Supplied records: Begin

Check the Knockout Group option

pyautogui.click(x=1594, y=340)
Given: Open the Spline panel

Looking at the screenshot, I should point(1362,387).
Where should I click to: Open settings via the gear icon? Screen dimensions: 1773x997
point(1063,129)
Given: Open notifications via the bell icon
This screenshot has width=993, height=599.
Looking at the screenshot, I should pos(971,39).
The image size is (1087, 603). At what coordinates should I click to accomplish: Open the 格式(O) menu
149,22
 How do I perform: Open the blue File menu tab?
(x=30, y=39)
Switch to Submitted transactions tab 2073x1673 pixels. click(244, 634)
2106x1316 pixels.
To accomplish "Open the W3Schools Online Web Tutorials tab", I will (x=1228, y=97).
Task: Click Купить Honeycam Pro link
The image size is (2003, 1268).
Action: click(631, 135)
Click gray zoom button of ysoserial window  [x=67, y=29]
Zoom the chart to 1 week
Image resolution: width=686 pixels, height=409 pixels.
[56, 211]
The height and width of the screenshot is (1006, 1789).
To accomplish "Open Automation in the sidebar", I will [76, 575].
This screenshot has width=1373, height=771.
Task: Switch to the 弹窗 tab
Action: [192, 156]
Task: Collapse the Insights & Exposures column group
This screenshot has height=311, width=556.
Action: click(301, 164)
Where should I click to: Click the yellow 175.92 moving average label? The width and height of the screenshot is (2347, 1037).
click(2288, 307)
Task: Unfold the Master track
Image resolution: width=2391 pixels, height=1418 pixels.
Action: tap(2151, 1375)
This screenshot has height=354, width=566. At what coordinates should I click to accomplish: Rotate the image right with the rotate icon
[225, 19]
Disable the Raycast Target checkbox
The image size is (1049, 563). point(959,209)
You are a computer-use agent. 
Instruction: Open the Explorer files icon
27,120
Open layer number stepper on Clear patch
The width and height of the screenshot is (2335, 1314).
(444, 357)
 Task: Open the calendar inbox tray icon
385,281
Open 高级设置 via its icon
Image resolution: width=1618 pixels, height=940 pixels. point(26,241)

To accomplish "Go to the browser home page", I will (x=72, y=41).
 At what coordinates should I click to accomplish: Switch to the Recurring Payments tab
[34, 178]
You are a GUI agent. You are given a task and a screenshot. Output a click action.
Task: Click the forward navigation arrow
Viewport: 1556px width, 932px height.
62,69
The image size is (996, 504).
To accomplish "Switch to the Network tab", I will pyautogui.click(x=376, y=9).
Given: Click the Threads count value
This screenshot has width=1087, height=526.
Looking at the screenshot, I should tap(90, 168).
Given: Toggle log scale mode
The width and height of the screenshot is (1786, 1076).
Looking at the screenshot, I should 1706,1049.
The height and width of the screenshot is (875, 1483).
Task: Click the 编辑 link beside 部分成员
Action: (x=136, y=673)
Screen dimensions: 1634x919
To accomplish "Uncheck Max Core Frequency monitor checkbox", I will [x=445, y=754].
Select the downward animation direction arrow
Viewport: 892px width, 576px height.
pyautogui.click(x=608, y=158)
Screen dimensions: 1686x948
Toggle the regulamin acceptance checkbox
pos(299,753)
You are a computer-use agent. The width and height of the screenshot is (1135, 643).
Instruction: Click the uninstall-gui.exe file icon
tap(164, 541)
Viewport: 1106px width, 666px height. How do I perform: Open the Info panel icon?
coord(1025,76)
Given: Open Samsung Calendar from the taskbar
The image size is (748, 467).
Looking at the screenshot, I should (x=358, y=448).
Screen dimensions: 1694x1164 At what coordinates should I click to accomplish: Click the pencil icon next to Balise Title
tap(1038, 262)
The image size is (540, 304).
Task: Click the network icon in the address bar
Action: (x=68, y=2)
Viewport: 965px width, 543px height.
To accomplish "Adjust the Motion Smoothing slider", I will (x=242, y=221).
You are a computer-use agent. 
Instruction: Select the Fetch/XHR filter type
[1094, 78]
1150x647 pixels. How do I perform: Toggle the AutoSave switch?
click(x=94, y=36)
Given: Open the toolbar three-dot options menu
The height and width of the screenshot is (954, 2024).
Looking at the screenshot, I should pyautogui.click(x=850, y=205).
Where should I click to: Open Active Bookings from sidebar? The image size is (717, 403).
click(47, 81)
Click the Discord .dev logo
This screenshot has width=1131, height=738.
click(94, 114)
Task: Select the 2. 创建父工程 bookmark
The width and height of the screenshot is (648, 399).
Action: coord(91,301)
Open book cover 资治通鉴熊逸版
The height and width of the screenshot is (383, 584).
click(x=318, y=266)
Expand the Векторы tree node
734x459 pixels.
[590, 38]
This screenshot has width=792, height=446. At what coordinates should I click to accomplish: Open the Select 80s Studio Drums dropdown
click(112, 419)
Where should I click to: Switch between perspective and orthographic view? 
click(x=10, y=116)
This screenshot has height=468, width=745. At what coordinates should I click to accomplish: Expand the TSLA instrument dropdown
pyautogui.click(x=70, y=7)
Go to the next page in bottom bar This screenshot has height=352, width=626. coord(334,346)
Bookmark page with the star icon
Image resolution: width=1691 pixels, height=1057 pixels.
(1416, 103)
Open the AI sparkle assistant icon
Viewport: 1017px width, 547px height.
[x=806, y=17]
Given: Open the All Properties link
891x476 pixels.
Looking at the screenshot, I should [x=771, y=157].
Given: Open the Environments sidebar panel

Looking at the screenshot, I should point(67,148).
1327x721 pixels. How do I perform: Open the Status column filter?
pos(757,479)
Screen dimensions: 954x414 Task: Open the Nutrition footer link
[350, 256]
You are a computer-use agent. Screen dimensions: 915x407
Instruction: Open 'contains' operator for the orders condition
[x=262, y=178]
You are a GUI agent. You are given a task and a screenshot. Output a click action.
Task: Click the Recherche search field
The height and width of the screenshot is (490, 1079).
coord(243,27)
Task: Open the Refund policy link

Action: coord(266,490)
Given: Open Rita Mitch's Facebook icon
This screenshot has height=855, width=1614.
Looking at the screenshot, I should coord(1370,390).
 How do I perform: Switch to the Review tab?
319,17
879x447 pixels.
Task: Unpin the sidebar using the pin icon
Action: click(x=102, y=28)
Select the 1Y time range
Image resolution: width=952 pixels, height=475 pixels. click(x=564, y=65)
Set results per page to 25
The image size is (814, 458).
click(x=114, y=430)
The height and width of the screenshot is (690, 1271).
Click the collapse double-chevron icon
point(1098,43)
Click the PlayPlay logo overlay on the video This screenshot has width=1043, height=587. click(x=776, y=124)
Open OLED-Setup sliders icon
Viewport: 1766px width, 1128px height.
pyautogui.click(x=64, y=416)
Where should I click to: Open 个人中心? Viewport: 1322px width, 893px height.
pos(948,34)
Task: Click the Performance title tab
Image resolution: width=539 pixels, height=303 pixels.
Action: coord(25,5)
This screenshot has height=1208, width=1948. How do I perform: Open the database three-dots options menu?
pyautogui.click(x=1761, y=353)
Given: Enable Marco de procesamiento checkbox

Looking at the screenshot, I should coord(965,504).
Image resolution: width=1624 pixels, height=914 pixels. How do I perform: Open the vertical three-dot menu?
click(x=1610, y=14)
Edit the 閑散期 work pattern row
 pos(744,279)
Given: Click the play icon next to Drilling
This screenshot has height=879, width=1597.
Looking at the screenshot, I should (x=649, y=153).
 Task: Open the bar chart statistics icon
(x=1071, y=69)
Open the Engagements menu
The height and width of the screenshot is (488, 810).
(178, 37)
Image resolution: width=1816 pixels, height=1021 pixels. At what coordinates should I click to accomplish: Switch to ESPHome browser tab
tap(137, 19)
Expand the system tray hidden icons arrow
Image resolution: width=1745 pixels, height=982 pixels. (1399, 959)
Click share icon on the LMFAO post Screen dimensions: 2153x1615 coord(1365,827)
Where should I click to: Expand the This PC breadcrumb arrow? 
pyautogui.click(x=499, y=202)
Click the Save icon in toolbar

Supplied records: End

What this task involves
The answer must consist of every entry, set down exactly as given.

Output for this exercise
Check the Knockout Group option

pyautogui.click(x=1594, y=340)
Given: Open the Spline panel

Looking at the screenshot, I should point(1362,387).
Where should I click to: Open settings via the gear icon? Screen dimensions: 1773x997
point(1063,129)
Given: Open notifications via the bell icon
This screenshot has width=993, height=599.
Looking at the screenshot, I should pos(971,39).
The image size is (1087, 603). At what coordinates should I click to accomplish: Open the 格式(O) menu
149,22
 How do I perform: Open the blue File menu tab?
(x=30, y=39)
Switch to Submitted transactions tab 2073x1673 pixels. click(244, 634)
2106x1316 pixels.
To accomplish "Open the W3Schools Online Web Tutorials tab", I will (x=1228, y=97).
Task: Click Купить Honeycam Pro link
The image size is (2003, 1268).
Action: click(631, 135)
Click gray zoom button of ysoserial window  [x=67, y=29]
Zoom the chart to 1 week
Image resolution: width=686 pixels, height=409 pixels.
[56, 211]
The height and width of the screenshot is (1006, 1789).
To accomplish "Open Automation in the sidebar", I will [76, 575].
This screenshot has width=1373, height=771.
Task: Switch to the 弹窗 tab
Action: [192, 156]
Task: Collapse the Insights & Exposures column group
This screenshot has height=311, width=556.
Action: click(301, 164)
Where should I click to: Click the yellow 175.92 moving average label? The width and height of the screenshot is (2347, 1037).
click(2288, 307)
Task: Unfold the Master track
Image resolution: width=2391 pixels, height=1418 pixels.
Action: tap(2151, 1375)
This screenshot has height=354, width=566. At what coordinates should I click to accomplish: Rotate the image right with the rotate icon
[225, 19]
Disable the Raycast Target checkbox
The image size is (1049, 563). point(959,209)
You are a computer-use agent. 
Instruction: Open the Explorer files icon
27,120
Open layer number stepper on Clear patch
The width and height of the screenshot is (2335, 1314).
(444, 357)
 Task: Open the calendar inbox tray icon
385,281
Open 高级设置 via its icon
Image resolution: width=1618 pixels, height=940 pixels. point(26,241)

To accomplish "Go to the browser home page", I will (x=72, y=41).
 At what coordinates should I click to accomplish: Switch to the Recurring Payments tab
[34, 178]
You are a GUI agent. You are given a task and a screenshot. Output a click action.
Task: Click the forward navigation arrow
Viewport: 1556px width, 932px height.
62,69
The image size is (996, 504).
To accomplish "Switch to the Network tab", I will pyautogui.click(x=376, y=9).
Given: Click the Threads count value
This screenshot has width=1087, height=526.
Looking at the screenshot, I should tap(90, 168).
Given: Toggle log scale mode
The width and height of the screenshot is (1786, 1076).
Looking at the screenshot, I should 1706,1049.
The height and width of the screenshot is (875, 1483).
Task: Click the 编辑 link beside 部分成员
Action: (x=136, y=673)
Screen dimensions: 1634x919
To accomplish "Uncheck Max Core Frequency monitor checkbox", I will [x=445, y=754].
Select the downward animation direction arrow
Viewport: 892px width, 576px height.
pyautogui.click(x=608, y=158)
Screen dimensions: 1686x948
Toggle the regulamin acceptance checkbox
pos(299,753)
You are a computer-use agent. The width and height of the screenshot is (1135, 643).
Instruction: Click the uninstall-gui.exe file icon
tap(164, 541)
Viewport: 1106px width, 666px height. How do I perform: Open the Info panel icon?
coord(1025,76)
Given: Open Samsung Calendar from the taskbar
The image size is (748, 467).
Looking at the screenshot, I should (x=358, y=448).
Screen dimensions: 1694x1164 At what coordinates should I click to accomplish: Click the pencil icon next to Balise Title
tap(1038, 262)
The image size is (540, 304).
Task: Click the network icon in the address bar
Action: (x=68, y=2)
Viewport: 965px width, 543px height.
To accomplish "Adjust the Motion Smoothing slider", I will (x=242, y=221).
You are a computer-use agent. 
Instruction: Select the Fetch/XHR filter type
[1094, 78]
1150x647 pixels. How do I perform: Toggle the AutoSave switch?
click(x=94, y=36)
Given: Open the toolbar three-dot options menu
The height and width of the screenshot is (954, 2024).
Looking at the screenshot, I should pyautogui.click(x=850, y=205).
Where should I click to: Open Active Bookings from sidebar? The image size is (717, 403).
click(47, 81)
Click the Discord .dev logo
This screenshot has width=1131, height=738.
click(94, 114)
Task: Select the 2. 创建父工程 bookmark
The width and height of the screenshot is (648, 399).
Action: coord(91,301)
Open book cover 资治通鉴熊逸版
The height and width of the screenshot is (383, 584).
click(x=318, y=266)
Expand the Векторы tree node
734x459 pixels.
[590, 38]
This screenshot has width=792, height=446. At what coordinates should I click to accomplish: Open the Select 80s Studio Drums dropdown
click(112, 419)
Where should I click to: Switch between perspective and orthographic view? 
click(x=10, y=116)
This screenshot has height=468, width=745. At what coordinates should I click to accomplish: Expand the TSLA instrument dropdown
pyautogui.click(x=70, y=7)
Go to the next page in bottom bar This screenshot has height=352, width=626. coord(334,346)
Bookmark page with the star icon
Image resolution: width=1691 pixels, height=1057 pixels.
(1416, 103)
Open the AI sparkle assistant icon
Viewport: 1017px width, 547px height.
[x=806, y=17]
Given: Open the All Properties link
891x476 pixels.
Looking at the screenshot, I should [x=771, y=157].
Given: Open the Environments sidebar panel

Looking at the screenshot, I should point(67,148).
1327x721 pixels. How do I perform: Open the Status column filter?
pos(757,479)
Screen dimensions: 954x414 Task: Open the Nutrition footer link
[350, 256]
You are a computer-use agent. Screen dimensions: 915x407
Instruction: Open 'contains' operator for the orders condition
[x=262, y=178]
You are a GUI agent. You are given a task and a screenshot. Output a click action.
Task: Click the Recherche search field
The height and width of the screenshot is (490, 1079).
coord(243,27)
Task: Open the Refund policy link

Action: coord(266,490)
Given: Open Rita Mitch's Facebook icon
This screenshot has height=855, width=1614.
Looking at the screenshot, I should coord(1370,390).
 How do I perform: Switch to the Review tab?
319,17
879x447 pixels.
Task: Unpin the sidebar using the pin icon
Action: click(x=102, y=28)
Select the 1Y time range
Image resolution: width=952 pixels, height=475 pixels. click(x=564, y=65)
Set results per page to 25
The image size is (814, 458).
click(x=114, y=430)
The height and width of the screenshot is (690, 1271).
Click the collapse double-chevron icon
point(1098,43)
Click the PlayPlay logo overlay on the video This screenshot has width=1043, height=587. click(x=776, y=124)
Open OLED-Setup sliders icon
Viewport: 1766px width, 1128px height.
pyautogui.click(x=64, y=416)
Where should I click to: Open 个人中心? Viewport: 1322px width, 893px height.
pos(948,34)
Task: Click the Performance title tab
Image resolution: width=539 pixels, height=303 pixels.
Action: coord(25,5)
This screenshot has height=1208, width=1948. How do I perform: Open the database three-dots options menu?
pyautogui.click(x=1761, y=353)
Given: Enable Marco de procesamiento checkbox

Looking at the screenshot, I should coord(965,504).
Image resolution: width=1624 pixels, height=914 pixels. How do I perform: Open the vertical three-dot menu?
click(x=1610, y=14)
Edit the 閑散期 work pattern row
 pos(744,279)
Given: Click the play icon next to Drilling
This screenshot has height=879, width=1597.
Looking at the screenshot, I should (x=649, y=153).
 Task: Open the bar chart statistics icon
(x=1071, y=69)
Open the Engagements menu
The height and width of the screenshot is (488, 810).
(178, 37)
Image resolution: width=1816 pixels, height=1021 pixels. At what coordinates should I click to accomplish: Switch to ESPHome browser tab
tap(137, 19)
Expand the system tray hidden icons arrow
Image resolution: width=1745 pixels, height=982 pixels. (1399, 959)
Click share icon on the LMFAO post Screen dimensions: 2153x1615 coord(1365,827)
Where should I click to: Expand the This PC breadcrumb arrow? 
pyautogui.click(x=499, y=202)
Click the Save icon in toolbar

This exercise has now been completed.